Supported by A grant from the National Science Council, Executive Yuan, Taiwan, No. NSC-94-2314-B-037-056
Correspondence to: Chun-Yuh Yang, PhD, MPH, Faculty of Public Health, Kaohsiung Medical University, 100 Shih-Chuan 1st RD, Kaohsiung 80708, Taiwan, China. chunyuh@kmu.edu.tw
Telephone: +886-7-3121101 Fax: +886-7-3110811
Received: October 14, 2010
Revised: December 27, 2010
Accepted: January 4, 2011
Published online: February 14, 2011
Abstract

AIM: To examine the association between parity and gastric cancer (the cases are almost all premenopausal women) risk in a cohort of young parous women.

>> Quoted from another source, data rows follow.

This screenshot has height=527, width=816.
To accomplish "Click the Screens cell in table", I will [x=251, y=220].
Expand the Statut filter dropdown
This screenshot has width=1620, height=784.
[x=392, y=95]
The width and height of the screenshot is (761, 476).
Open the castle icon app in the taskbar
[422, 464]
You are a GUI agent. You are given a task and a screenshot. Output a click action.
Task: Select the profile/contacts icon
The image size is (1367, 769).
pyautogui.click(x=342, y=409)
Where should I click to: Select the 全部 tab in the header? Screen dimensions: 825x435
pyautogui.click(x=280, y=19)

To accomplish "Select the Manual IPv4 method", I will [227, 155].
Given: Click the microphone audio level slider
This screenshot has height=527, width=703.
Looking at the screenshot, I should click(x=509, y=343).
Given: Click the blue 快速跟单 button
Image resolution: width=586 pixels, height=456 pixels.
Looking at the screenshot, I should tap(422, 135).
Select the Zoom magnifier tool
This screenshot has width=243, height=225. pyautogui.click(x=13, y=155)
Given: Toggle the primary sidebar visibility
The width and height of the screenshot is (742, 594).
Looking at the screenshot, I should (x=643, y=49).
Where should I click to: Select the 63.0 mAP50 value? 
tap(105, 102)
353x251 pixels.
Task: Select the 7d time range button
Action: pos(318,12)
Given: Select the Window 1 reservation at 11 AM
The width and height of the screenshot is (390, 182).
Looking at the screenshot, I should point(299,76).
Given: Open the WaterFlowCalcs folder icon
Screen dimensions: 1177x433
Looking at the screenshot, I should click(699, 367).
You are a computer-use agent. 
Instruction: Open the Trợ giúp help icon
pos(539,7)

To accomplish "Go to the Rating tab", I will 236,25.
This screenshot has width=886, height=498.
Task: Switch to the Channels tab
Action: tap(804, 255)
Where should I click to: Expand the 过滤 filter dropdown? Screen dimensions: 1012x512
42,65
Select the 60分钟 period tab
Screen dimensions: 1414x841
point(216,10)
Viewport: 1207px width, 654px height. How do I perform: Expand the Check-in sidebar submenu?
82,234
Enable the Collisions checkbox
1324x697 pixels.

METHODS: The study cohort consisted of all women with a record of a first and singleton childbirth in the Birth Register between 1978 and 1987. We tracked each woman from the time of her first childbirth to December 31, 2008. Their vital status was ascertained by linking records to the computerized mortality database. Cox proportional hazard regression models were used to estimate hazard ratios of death from gastric cancer associated with parity.

RESULTS: There were 1090 gastric cancer deaths (85.87% of them were premenopausal) during 33 686 828 person-years of follow-up. The mortality rate of gastric cancer was 3.24 cases per 100 000 person-years. A trend of increasing risk of gastric cancer was seen with increasing parity. The adjusted hazard ratio was 1.24 [confidence interval (95% CI): 1.02-1.50] for women who had borne two to three children, and 1.32 (95% CI: 1.01-1.72) for women with four or more births, when compared with women who had given birth to only one child.

CONCLUSION: These results suggest that higher parity may increase the risk of death from gastric cancer among premenopausal women.